→ **Exercise requirements**
Count the lines in the material below that contain the string "Default" and give only that number.

***** Provided records *****

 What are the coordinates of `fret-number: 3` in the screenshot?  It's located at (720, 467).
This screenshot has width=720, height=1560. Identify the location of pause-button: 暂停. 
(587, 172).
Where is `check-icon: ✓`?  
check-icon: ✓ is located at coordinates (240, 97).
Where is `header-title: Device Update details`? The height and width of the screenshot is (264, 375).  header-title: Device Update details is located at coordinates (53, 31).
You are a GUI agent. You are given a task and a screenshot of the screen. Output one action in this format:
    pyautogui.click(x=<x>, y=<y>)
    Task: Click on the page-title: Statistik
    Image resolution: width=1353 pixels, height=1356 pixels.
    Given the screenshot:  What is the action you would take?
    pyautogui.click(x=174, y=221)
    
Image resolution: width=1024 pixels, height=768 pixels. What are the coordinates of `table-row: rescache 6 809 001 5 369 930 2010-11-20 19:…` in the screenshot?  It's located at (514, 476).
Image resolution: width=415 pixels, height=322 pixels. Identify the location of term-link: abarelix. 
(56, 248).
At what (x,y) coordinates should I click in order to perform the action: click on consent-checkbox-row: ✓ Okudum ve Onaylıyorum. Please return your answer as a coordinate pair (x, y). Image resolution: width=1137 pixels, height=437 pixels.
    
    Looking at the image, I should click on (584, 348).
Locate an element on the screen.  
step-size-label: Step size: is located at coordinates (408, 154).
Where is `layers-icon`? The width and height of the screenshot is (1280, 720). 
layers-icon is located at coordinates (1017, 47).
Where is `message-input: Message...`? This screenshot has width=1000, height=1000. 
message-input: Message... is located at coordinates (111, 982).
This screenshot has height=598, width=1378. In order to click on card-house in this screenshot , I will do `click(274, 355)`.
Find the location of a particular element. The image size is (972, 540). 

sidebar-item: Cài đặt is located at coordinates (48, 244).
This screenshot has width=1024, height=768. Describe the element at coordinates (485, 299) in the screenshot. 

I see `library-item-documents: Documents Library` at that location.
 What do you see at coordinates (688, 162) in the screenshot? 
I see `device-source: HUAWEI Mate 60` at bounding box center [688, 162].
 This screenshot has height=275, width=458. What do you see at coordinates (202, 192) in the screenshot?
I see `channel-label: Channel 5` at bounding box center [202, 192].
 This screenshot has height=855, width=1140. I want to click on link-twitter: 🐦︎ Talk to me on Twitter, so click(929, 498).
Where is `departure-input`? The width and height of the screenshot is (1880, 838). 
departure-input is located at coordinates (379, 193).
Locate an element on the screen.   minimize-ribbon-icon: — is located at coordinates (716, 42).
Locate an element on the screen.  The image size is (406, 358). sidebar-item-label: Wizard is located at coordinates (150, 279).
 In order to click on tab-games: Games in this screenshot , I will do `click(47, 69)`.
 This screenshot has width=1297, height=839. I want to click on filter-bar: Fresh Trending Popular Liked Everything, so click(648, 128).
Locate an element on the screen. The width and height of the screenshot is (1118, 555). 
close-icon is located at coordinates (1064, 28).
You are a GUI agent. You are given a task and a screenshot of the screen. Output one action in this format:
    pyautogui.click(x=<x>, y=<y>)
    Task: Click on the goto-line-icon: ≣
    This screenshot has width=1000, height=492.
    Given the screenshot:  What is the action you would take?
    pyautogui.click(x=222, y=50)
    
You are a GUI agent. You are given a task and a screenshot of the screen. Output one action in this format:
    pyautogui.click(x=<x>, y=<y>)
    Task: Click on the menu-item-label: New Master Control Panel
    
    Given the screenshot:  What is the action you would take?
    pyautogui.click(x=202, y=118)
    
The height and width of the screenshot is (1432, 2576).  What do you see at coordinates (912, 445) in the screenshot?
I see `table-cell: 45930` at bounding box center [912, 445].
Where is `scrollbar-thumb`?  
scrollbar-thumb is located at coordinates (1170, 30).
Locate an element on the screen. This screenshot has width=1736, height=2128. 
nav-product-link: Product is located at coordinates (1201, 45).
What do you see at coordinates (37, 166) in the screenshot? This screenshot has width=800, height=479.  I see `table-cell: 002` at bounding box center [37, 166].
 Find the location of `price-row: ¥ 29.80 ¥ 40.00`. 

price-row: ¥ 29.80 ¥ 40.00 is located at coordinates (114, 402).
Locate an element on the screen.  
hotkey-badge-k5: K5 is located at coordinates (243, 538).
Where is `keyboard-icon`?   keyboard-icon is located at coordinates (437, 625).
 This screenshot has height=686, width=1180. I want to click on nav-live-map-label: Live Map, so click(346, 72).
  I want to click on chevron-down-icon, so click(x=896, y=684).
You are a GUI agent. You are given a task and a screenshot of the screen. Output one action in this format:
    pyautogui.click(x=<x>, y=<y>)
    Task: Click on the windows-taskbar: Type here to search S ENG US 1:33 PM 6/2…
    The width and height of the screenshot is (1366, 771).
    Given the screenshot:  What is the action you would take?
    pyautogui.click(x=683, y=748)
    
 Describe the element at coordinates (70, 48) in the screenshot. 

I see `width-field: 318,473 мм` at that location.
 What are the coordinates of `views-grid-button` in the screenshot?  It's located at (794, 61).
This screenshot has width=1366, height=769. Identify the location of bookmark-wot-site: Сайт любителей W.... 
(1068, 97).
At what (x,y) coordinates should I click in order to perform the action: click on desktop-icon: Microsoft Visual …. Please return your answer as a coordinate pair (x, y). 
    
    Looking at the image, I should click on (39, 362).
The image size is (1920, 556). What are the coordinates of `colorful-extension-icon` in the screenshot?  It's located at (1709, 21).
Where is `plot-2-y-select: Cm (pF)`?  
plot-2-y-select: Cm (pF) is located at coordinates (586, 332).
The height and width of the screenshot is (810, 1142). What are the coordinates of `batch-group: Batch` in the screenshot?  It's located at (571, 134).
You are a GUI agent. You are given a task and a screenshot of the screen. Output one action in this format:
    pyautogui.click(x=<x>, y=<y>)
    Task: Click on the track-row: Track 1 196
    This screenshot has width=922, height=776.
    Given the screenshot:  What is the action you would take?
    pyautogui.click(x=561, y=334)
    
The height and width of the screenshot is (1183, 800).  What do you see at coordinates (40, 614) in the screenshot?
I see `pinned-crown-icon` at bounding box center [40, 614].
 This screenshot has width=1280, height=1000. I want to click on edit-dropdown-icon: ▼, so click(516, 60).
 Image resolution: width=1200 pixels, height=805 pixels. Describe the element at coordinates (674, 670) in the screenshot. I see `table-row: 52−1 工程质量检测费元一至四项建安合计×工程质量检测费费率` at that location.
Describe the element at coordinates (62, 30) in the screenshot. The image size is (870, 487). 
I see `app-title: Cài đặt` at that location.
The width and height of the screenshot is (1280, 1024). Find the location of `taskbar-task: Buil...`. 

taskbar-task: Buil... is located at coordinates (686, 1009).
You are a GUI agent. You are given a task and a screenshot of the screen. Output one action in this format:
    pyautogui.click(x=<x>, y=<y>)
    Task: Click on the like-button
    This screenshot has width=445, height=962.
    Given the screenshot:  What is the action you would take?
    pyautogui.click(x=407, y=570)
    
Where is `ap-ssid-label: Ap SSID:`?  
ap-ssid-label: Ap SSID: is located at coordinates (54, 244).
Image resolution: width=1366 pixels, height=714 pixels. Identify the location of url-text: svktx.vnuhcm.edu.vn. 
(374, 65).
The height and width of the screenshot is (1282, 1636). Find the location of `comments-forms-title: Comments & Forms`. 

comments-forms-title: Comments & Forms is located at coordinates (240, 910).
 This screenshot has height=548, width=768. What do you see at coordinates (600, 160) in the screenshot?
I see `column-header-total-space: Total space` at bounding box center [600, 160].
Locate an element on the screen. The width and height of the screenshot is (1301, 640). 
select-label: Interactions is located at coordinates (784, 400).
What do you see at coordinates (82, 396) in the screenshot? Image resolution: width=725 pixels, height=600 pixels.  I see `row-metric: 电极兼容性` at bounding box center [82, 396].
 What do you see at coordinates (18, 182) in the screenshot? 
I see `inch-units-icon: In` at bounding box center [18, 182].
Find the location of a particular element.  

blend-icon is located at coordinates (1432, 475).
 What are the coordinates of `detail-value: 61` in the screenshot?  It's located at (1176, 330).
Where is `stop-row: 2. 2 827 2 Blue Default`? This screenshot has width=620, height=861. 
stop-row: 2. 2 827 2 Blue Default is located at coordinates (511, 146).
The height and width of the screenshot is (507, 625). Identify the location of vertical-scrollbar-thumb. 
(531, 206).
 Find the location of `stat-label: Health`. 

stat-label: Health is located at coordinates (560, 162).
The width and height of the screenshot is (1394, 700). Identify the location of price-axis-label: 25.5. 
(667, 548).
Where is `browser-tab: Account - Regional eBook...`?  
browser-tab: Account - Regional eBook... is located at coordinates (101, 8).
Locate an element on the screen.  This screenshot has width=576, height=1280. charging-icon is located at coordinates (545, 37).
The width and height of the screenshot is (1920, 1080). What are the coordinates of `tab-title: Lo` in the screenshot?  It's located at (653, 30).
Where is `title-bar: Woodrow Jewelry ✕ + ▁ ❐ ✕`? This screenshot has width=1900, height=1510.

*****

→ **Answer to this problem**
2